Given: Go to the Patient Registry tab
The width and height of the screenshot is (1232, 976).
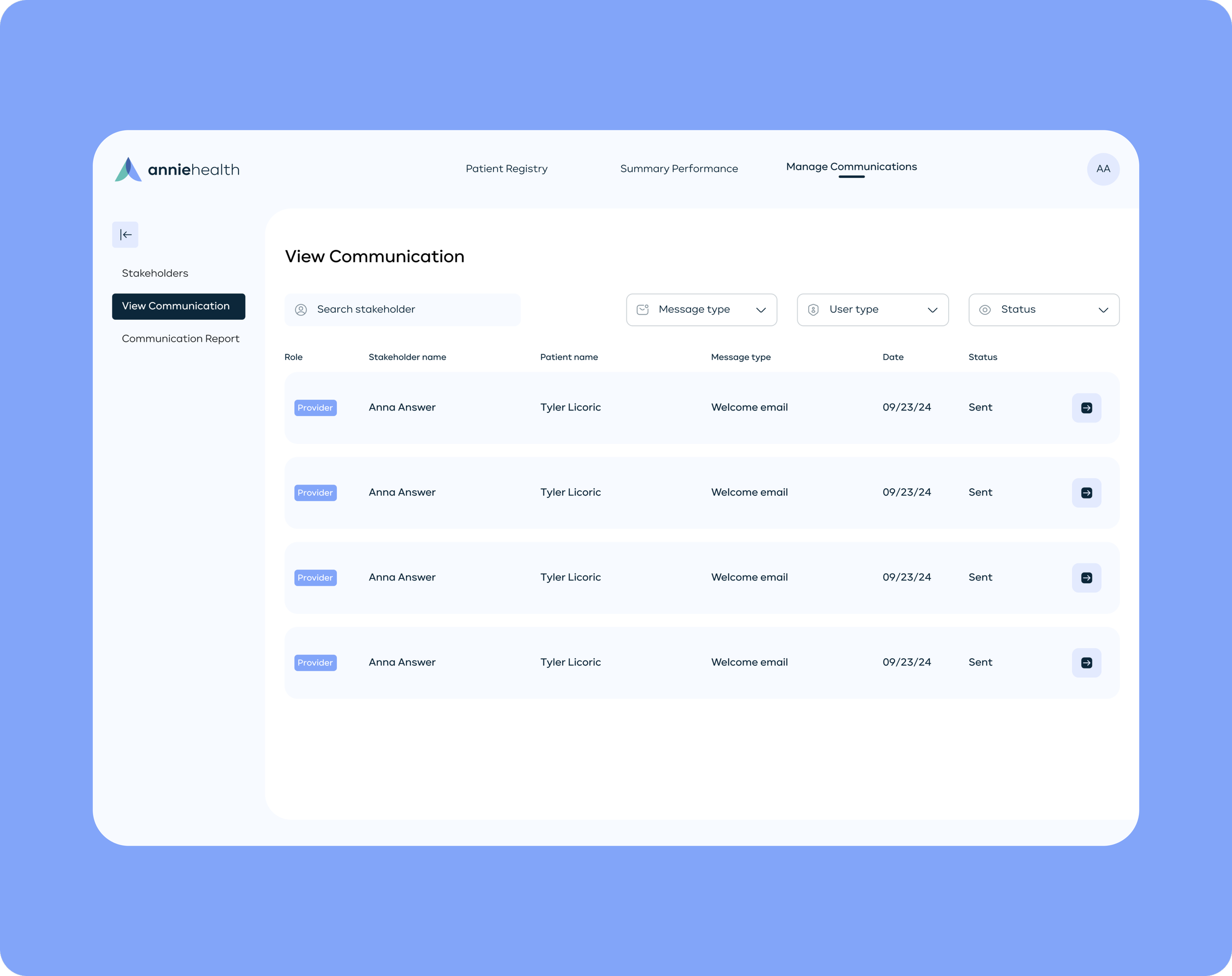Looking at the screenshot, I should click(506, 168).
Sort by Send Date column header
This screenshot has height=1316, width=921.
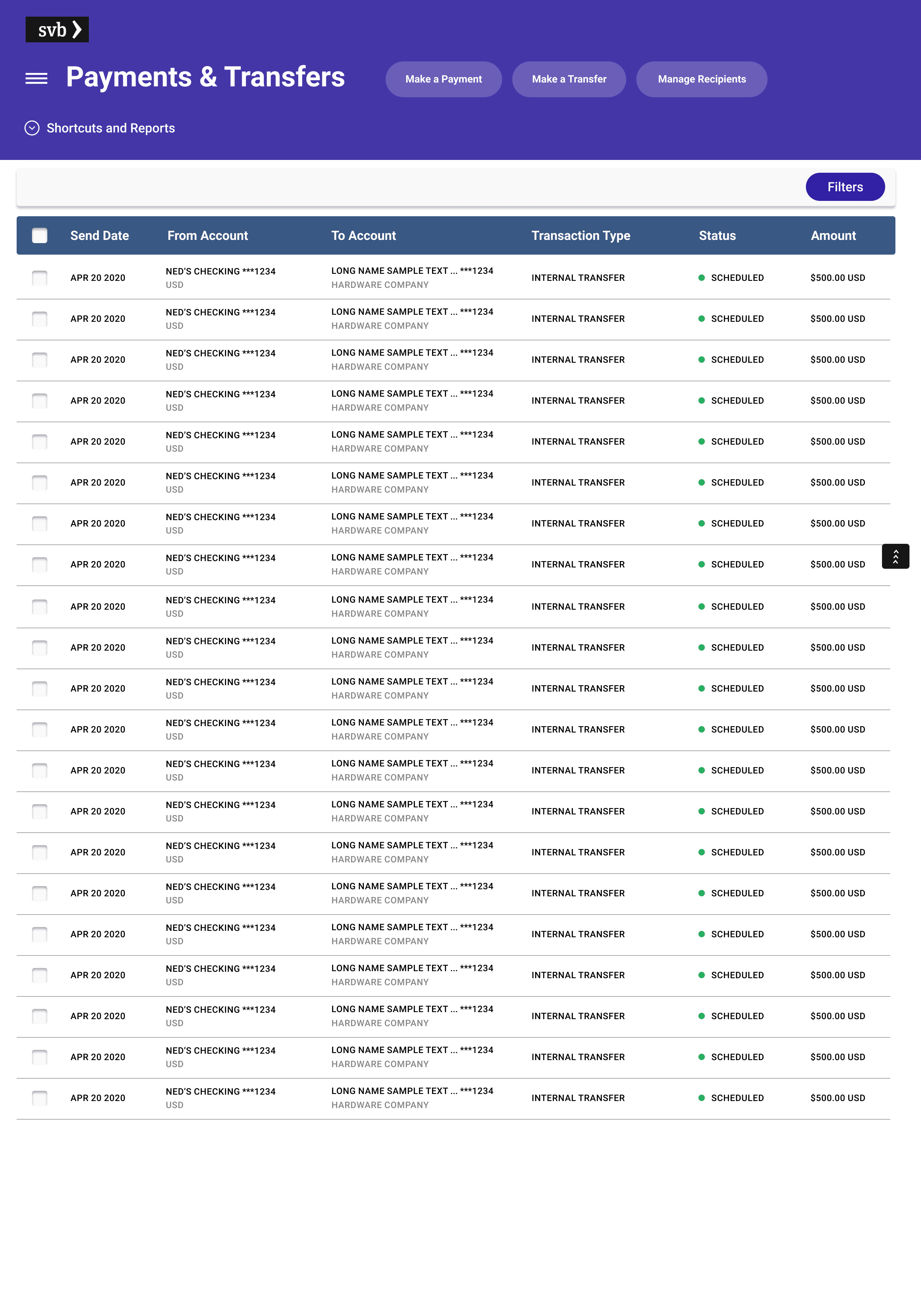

---

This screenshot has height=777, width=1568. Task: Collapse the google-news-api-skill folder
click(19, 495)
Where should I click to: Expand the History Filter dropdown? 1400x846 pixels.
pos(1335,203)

## WORK ITEM
Given the entries above, transcribe exactly the lines from the one holding "Given: Go to the Patient Registry tab" through the one holding "This screenshot has height=1316, width=921."; pictures do not belong in the transcription.

## TASK RESPONSE
Given: Go to the Patient Registry tab
The width and height of the screenshot is (1232, 976).
Looking at the screenshot, I should click(506, 168).
Sort by Send Date column header
This screenshot has height=1316, width=921.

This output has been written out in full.